- _EXCERPTED PASSAGE_

--

Royal Mews
Transport
#39

Royal Mews

Working stables and rolling stock for royal ceremony. In one visit you’ll move from leather and brass in the harness room to 18th-century gilded theatre on wheels—the Gold State Coach—then to modern state cars. It’s compact, well-signed, and very human: craft, animals, and engineering that still go to work on big days. Allow 45–60 minutes; younger visitors love the hands-on harness displays and coach models.

Opening Hours

Sunday: 10:00 AM – 5:00 PM
Monday: 10:00 AM – 5:00 PM
Thursday: 10:00 AM – 5:00 PM
Friday: 10:00 AM – 5:00 PM
Saturday: 10:00 AM – 5:00 PM

Admissions

Adult £3.00
Concession £1.50

What's not to miss inside?

Gold State Coach

Coronation icon since 1762

Four tons of gilded wood hung on leather straps—magnificent to watch, famously uncomfortable to ride.

Step to each corner to read different carvings—tritons, palm fronds, rococo curls—like a moving sculpture.

📍 Main coach house

Diamond Jubilee State Coach

Tradition outside, tech inside (2014)

Air-conditioning, stabilisers and door inlays made from historic ships and buildings—heritage turned into a modern ride.

--

- _BRIEF 1_
In the Royal Mews guide, how long should you allow for a visit?
- _BRIEF 2_
Pick up the Royal Mews guide after its last line and write the next part.

- _DATASET_
--

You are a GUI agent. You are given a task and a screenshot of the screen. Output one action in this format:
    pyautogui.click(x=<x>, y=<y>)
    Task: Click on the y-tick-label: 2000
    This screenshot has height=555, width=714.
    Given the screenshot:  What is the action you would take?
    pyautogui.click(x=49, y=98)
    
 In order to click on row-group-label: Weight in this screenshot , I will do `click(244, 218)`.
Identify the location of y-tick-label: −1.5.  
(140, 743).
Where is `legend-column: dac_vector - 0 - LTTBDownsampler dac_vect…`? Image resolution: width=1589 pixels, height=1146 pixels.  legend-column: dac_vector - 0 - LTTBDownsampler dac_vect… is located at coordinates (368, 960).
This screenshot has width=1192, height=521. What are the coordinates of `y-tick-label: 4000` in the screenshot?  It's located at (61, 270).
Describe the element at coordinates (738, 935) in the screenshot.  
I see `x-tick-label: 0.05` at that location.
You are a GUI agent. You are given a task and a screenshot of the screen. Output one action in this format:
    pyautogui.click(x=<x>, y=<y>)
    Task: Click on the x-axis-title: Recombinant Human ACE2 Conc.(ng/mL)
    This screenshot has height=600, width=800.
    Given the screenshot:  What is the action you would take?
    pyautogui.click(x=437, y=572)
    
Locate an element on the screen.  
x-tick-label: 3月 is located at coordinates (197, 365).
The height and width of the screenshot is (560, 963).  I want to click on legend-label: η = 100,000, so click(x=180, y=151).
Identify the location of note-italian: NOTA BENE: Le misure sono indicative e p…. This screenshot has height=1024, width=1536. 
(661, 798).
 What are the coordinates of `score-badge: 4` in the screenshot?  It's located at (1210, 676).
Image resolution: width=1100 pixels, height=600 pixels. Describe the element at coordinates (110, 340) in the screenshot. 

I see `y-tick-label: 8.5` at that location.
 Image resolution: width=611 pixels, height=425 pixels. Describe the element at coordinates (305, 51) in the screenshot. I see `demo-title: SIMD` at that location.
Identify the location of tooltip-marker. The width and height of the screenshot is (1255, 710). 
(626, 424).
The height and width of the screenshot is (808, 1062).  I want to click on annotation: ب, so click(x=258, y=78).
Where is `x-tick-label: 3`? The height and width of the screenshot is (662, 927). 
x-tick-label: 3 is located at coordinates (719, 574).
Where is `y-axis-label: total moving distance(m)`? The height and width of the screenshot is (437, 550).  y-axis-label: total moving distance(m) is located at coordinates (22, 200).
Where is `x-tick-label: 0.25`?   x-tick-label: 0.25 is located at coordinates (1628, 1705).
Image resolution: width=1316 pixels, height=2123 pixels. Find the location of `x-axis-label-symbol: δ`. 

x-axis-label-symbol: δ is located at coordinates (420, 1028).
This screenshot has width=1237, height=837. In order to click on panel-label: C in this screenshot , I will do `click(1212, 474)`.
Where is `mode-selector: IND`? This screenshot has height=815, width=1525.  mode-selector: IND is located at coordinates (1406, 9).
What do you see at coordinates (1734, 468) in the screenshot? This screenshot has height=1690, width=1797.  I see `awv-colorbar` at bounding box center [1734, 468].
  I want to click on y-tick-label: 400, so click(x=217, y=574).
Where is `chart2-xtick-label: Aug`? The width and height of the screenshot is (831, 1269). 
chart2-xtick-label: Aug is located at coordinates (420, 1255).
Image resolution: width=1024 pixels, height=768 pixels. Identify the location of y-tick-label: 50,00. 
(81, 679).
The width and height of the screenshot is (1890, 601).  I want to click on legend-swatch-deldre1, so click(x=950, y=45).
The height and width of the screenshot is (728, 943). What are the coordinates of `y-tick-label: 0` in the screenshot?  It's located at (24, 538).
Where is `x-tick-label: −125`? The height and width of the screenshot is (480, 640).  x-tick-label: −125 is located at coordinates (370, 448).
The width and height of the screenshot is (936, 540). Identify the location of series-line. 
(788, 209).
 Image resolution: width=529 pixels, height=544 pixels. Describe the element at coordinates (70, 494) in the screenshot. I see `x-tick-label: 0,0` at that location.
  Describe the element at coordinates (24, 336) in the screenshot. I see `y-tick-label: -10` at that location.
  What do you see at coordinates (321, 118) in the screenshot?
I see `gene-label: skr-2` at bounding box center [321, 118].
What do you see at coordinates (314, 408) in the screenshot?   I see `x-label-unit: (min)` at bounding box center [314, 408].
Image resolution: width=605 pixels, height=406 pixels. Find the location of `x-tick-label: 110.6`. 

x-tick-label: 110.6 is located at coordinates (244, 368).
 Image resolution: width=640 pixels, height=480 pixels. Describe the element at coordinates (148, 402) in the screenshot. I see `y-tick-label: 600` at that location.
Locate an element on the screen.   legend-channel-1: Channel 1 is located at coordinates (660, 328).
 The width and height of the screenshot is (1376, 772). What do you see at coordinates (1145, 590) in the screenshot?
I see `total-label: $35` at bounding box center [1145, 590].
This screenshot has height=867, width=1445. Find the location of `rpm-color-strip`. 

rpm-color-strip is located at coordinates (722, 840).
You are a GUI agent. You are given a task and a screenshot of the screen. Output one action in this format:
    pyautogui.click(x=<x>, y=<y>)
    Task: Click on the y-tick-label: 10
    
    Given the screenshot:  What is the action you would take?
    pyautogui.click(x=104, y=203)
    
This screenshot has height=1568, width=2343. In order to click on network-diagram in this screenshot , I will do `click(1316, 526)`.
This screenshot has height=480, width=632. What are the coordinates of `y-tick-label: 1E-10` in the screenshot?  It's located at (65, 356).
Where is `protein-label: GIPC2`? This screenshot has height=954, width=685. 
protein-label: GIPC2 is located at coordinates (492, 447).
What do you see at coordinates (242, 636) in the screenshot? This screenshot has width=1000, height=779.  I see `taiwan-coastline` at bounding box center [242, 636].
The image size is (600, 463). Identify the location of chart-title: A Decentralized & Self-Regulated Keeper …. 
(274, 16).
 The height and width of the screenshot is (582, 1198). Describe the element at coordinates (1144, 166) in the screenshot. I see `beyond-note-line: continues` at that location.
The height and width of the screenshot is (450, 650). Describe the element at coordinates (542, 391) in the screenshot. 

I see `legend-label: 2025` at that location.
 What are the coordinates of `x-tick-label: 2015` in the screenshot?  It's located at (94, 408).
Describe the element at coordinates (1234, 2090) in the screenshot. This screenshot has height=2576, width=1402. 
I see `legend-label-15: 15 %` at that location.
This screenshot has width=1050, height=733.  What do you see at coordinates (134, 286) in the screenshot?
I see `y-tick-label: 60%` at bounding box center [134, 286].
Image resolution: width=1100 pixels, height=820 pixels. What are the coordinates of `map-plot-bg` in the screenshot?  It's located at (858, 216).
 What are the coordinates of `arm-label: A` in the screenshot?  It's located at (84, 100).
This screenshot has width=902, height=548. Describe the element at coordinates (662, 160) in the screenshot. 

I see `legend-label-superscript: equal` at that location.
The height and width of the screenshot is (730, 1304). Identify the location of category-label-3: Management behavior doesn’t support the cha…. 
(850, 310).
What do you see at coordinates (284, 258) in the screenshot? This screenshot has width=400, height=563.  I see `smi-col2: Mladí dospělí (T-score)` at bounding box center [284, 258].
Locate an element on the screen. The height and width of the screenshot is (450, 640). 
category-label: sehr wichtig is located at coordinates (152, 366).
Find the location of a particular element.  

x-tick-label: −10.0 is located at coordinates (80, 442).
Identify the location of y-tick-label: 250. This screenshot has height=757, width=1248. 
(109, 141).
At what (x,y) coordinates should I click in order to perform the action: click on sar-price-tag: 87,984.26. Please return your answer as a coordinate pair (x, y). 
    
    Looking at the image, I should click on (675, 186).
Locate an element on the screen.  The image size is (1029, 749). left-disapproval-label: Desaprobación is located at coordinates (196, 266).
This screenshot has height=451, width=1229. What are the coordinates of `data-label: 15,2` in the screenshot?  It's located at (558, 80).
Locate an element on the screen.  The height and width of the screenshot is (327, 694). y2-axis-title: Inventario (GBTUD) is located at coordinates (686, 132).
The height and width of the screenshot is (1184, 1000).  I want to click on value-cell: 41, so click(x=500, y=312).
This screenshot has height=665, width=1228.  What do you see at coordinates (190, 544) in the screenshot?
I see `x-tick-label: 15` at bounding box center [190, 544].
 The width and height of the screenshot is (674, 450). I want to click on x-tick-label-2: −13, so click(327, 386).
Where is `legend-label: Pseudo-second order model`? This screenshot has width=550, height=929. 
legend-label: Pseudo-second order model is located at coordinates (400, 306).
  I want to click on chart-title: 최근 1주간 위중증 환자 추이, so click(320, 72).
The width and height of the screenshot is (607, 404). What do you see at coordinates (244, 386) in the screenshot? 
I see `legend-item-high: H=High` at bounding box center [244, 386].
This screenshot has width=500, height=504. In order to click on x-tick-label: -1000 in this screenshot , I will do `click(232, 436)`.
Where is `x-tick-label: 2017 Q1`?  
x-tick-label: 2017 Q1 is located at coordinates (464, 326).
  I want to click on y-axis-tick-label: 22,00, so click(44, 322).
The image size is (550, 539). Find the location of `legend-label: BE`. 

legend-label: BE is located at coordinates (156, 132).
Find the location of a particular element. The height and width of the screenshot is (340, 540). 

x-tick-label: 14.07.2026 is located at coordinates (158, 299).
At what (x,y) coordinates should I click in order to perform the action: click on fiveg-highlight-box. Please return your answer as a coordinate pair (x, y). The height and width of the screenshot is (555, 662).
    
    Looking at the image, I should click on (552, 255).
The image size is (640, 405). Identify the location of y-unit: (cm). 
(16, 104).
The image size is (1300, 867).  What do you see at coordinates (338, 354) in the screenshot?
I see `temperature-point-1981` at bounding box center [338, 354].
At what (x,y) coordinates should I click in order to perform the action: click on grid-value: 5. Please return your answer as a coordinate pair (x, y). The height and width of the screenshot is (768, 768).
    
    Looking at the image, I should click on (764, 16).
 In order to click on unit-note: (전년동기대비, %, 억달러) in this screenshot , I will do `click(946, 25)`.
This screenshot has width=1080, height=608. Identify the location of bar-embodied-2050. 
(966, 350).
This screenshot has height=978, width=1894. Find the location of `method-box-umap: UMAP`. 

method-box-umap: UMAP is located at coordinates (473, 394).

--

- _ANSWER 1_
45–60 minutes.

- _ANSWER 2_
Find the list of inlay materials; pick the one with the best story to retell over dinner.

📍 Coach house gallery

Royal Motor Cars

When horsepower means cylinders

State Bentleys and Rolls-Royces sit nose-to-nose with the coaches—protocol on wheels in two eras.

Compare the height of the coach glazing with car windows—visibility is a job requirement.

📍 Vehicle bay

Harness Room & Saddlery

Craft that makes pageantry work

Hand-stitched leather, polished brass and colour-coded plumes—fit is safety as much as spectacle.

Look for the tiny maker’s stamps on buckles and straps: the Mews is a living workshop.

📍 Service range

Resident Horses

The athletes behind the glitter

Cleveland Bays and Windsor Greys train for steel nerves and perfect pacing on noisy London streets.

If stabling is open, note how horses are paired by temperament—partner selection is part of the choreography.

📍 Stables (availability varies; many horses rotate with Windsor)

Inspire your Friends

  1. ‘Mews’ once meant royal falcon sheds; when the hawks moved out and horses moved in, the name stuck.
  2. The Gold State Coach needs eight horses and moves at walking pace—the leather-strap suspension makes for a rolling, sea-voyage feel inside.
  3. The Diamond Jubilee State Coach hides modern tech—air-con, electric windows and hydraulic suspension—beneath a traditional body.
  4. Your ticket can be upgraded to a 1-Year Pass, so one visit can become a year of drop-ins when different vehicles are on show.
  5. Horses you see in London often commute: training and stabling rotate with Windsor depending on season and ceremony.